* [Stored data]
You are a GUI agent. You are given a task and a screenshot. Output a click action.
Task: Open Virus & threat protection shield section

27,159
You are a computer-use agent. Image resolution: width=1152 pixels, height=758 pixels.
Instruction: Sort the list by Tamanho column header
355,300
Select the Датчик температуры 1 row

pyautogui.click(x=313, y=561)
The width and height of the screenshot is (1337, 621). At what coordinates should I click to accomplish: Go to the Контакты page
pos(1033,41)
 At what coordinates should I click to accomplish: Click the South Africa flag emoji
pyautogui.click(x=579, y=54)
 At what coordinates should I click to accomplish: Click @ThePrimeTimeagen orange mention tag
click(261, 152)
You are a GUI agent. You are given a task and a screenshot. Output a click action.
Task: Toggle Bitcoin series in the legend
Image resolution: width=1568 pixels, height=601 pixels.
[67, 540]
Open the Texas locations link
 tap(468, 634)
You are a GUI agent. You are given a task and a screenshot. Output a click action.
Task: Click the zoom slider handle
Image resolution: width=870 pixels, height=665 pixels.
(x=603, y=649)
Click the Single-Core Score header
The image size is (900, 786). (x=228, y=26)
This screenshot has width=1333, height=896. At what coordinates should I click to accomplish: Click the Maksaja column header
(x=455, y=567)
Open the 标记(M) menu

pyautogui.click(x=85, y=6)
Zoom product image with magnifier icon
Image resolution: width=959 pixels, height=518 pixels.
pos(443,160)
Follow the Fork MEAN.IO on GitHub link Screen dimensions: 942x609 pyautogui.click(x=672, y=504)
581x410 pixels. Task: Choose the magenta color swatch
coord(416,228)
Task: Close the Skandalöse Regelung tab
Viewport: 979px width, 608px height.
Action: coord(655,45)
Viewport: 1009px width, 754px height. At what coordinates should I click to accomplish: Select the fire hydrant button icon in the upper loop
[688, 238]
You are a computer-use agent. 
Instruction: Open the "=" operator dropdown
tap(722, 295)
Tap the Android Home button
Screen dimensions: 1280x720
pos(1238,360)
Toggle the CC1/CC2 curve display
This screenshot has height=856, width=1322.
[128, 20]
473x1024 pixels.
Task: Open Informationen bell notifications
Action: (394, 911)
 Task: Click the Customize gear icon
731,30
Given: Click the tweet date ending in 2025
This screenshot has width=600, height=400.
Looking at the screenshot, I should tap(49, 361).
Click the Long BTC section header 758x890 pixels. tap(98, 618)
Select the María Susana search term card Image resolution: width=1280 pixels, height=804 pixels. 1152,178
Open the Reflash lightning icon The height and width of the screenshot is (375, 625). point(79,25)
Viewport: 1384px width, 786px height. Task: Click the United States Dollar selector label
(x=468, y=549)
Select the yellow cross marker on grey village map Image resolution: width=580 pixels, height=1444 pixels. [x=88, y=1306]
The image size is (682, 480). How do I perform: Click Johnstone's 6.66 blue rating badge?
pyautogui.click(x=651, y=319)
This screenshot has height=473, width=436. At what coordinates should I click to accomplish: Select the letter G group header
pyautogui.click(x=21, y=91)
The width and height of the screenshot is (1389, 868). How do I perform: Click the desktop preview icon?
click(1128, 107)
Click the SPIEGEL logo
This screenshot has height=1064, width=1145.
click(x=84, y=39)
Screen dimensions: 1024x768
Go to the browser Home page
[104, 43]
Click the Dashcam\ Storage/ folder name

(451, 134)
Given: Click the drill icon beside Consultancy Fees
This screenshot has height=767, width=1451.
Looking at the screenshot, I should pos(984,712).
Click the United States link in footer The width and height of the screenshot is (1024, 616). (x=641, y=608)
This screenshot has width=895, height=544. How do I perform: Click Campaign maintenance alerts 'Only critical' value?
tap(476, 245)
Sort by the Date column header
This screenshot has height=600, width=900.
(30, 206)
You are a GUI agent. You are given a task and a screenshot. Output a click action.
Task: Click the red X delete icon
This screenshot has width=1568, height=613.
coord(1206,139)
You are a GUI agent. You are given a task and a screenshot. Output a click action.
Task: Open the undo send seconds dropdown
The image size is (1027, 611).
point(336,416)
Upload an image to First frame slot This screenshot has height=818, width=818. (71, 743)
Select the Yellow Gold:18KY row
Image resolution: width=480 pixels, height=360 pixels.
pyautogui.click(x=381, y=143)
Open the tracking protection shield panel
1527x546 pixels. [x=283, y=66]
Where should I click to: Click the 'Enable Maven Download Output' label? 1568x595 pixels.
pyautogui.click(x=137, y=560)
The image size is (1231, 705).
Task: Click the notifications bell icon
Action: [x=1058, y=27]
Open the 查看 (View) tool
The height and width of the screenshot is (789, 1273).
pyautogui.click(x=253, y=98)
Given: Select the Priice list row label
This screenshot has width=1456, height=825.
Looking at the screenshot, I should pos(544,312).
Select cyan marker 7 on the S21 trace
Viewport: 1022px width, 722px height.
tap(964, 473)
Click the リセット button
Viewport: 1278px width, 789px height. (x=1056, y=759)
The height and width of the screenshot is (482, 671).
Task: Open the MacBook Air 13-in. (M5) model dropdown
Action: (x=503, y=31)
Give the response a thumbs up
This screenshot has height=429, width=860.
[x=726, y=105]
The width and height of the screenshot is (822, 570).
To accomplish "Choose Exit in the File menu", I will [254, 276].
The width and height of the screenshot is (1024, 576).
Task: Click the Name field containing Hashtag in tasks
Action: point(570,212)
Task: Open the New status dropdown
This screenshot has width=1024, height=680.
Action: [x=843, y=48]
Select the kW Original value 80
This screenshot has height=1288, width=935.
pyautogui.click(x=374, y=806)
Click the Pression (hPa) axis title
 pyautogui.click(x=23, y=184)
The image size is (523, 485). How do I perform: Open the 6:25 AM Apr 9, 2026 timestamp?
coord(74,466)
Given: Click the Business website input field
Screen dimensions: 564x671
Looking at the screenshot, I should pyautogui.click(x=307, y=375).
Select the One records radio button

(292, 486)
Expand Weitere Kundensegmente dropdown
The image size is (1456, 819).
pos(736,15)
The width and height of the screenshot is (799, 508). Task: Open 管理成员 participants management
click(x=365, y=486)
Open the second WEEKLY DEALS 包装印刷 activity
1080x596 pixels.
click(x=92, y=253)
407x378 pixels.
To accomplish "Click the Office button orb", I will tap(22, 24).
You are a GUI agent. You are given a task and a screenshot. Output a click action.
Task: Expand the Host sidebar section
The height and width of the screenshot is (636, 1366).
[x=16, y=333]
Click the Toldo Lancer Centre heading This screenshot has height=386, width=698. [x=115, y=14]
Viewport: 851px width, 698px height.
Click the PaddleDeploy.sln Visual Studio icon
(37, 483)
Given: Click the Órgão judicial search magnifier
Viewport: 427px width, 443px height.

* [Task objective]
This exercise calls for the entries to be restated exactly.

* [Response area]
You are a GUI agent. You are given a task and a screenshot. Output a click action.
Task: Open Virus & threat protection shield section

27,159
You are a computer-use agent. Image resolution: width=1152 pixels, height=758 pixels.
Instruction: Sort the list by Tamanho column header
355,300
Select the Датчик температуры 1 row

pyautogui.click(x=313, y=561)
The width and height of the screenshot is (1337, 621). At what coordinates should I click to accomplish: Go to the Контакты page
pos(1033,41)
 At what coordinates should I click to accomplish: Click the South Africa flag emoji
pyautogui.click(x=579, y=54)
 At what coordinates should I click to accomplish: Click @ThePrimeTimeagen orange mention tag
click(261, 152)
You are a GUI agent. You are given a task and a screenshot. Output a click action.
Task: Toggle Bitcoin series in the legend
Image resolution: width=1568 pixels, height=601 pixels.
[67, 540]
Open the Texas locations link
 tap(468, 634)
You are a GUI agent. You are given a task and a screenshot. Output a click action.
Task: Click the zoom slider handle
Image resolution: width=870 pixels, height=665 pixels.
(x=603, y=649)
Click the Single-Core Score header
The image size is (900, 786). (x=228, y=26)
This screenshot has width=1333, height=896. At what coordinates should I click to accomplish: Click the Maksaja column header
(x=455, y=567)
Open the 标记(M) menu

pyautogui.click(x=85, y=6)
Zoom product image with magnifier icon
Image resolution: width=959 pixels, height=518 pixels.
pos(443,160)
Follow the Fork MEAN.IO on GitHub link Screen dimensions: 942x609 pyautogui.click(x=672, y=504)
581x410 pixels. Task: Choose the magenta color swatch
coord(416,228)
Task: Close the Skandalöse Regelung tab
Viewport: 979px width, 608px height.
Action: coord(655,45)
Viewport: 1009px width, 754px height. At what coordinates should I click to accomplish: Select the fire hydrant button icon in the upper loop
[688, 238]
You are a computer-use agent. 
Instruction: Open the "=" operator dropdown
tap(722, 295)
Tap the Android Home button
Screen dimensions: 1280x720
pos(1238,360)
Toggle the CC1/CC2 curve display
This screenshot has height=856, width=1322.
[128, 20]
473x1024 pixels.
Task: Open Informationen bell notifications
Action: (394, 911)
 Task: Click the Customize gear icon
731,30
Given: Click the tweet date ending in 2025
This screenshot has width=600, height=400.
Looking at the screenshot, I should tap(49, 361).
Click the Long BTC section header 758x890 pixels. tap(98, 618)
Select the María Susana search term card Image resolution: width=1280 pixels, height=804 pixels. 1152,178
Open the Reflash lightning icon The height and width of the screenshot is (375, 625). point(79,25)
Viewport: 1384px width, 786px height. Task: Click the United States Dollar selector label
(x=468, y=549)
Select the yellow cross marker on grey village map Image resolution: width=580 pixels, height=1444 pixels. [x=88, y=1306]
The image size is (682, 480). How do I perform: Click Johnstone's 6.66 blue rating badge?
pyautogui.click(x=651, y=319)
This screenshot has height=473, width=436. At what coordinates should I click to accomplish: Select the letter G group header
pyautogui.click(x=21, y=91)
The width and height of the screenshot is (1389, 868). How do I perform: Click the desktop preview icon?
click(1128, 107)
Click the SPIEGEL logo
This screenshot has height=1064, width=1145.
click(x=84, y=39)
Screen dimensions: 1024x768
Go to the browser Home page
[104, 43]
Click the Dashcam\ Storage/ folder name

(451, 134)
Given: Click the drill icon beside Consultancy Fees
This screenshot has height=767, width=1451.
Looking at the screenshot, I should pos(984,712).
Click the United States link in footer The width and height of the screenshot is (1024, 616). (x=641, y=608)
This screenshot has width=895, height=544. How do I perform: Click Campaign maintenance alerts 'Only critical' value?
tap(476, 245)
Sort by the Date column header
This screenshot has height=600, width=900.
(30, 206)
You are a GUI agent. You are given a task and a screenshot. Output a click action.
Task: Click the red X delete icon
This screenshot has width=1568, height=613.
coord(1206,139)
You are a GUI agent. You are given a task and a screenshot. Output a click action.
Task: Open the undo send seconds dropdown
The image size is (1027, 611).
point(336,416)
Upload an image to First frame slot This screenshot has height=818, width=818. (71, 743)
Select the Yellow Gold:18KY row
Image resolution: width=480 pixels, height=360 pixels.
pyautogui.click(x=381, y=143)
Open the tracking protection shield panel
1527x546 pixels. [x=283, y=66]
Where should I click to: Click the 'Enable Maven Download Output' label? 1568x595 pixels.
pyautogui.click(x=137, y=560)
The image size is (1231, 705).
Task: Click the notifications bell icon
Action: [x=1058, y=27]
Open the 查看 (View) tool
The height and width of the screenshot is (789, 1273).
pyautogui.click(x=253, y=98)
Given: Select the Priice list row label
This screenshot has width=1456, height=825.
Looking at the screenshot, I should pos(544,312).
Select cyan marker 7 on the S21 trace
Viewport: 1022px width, 722px height.
tap(964, 473)
Click the リセット button
Viewport: 1278px width, 789px height. (x=1056, y=759)
The height and width of the screenshot is (482, 671).
Task: Open the MacBook Air 13-in. (M5) model dropdown
Action: (x=503, y=31)
Give the response a thumbs up
This screenshot has height=429, width=860.
[x=726, y=105]
The width and height of the screenshot is (822, 570).
To accomplish "Choose Exit in the File menu", I will [254, 276].
The width and height of the screenshot is (1024, 576).
Task: Click the Name field containing Hashtag in tasks
Action: point(570,212)
Task: Open the New status dropdown
This screenshot has width=1024, height=680.
Action: [x=843, y=48]
Select the kW Original value 80
This screenshot has height=1288, width=935.
pyautogui.click(x=374, y=806)
Click the Pression (hPa) axis title
 pyautogui.click(x=23, y=184)
The image size is (523, 485). How do I perform: Open the 6:25 AM Apr 9, 2026 timestamp?
coord(74,466)
Given: Click the Business website input field
Screen dimensions: 564x671
Looking at the screenshot, I should pyautogui.click(x=307, y=375).
Select the One records radio button

(292, 486)
Expand Weitere Kundensegmente dropdown
The image size is (1456, 819).
pos(736,15)
The width and height of the screenshot is (799, 508). Task: Open 管理成员 participants management
click(x=365, y=486)
Open the second WEEKLY DEALS 包装印刷 activity
1080x596 pixels.
click(x=92, y=253)
407x378 pixels.
To accomplish "Click the Office button orb", I will tap(22, 24).
You are a GUI agent. You are given a task and a screenshot. Output a click action.
Task: Expand the Host sidebar section
The height and width of the screenshot is (636, 1366).
[x=16, y=333]
Click the Toldo Lancer Centre heading This screenshot has height=386, width=698. [x=115, y=14]
Viewport: 851px width, 698px height.
Click the PaddleDeploy.sln Visual Studio icon
(37, 483)
Given: Click the Órgão judicial search magnifier
Viewport: 427px width, 443px height.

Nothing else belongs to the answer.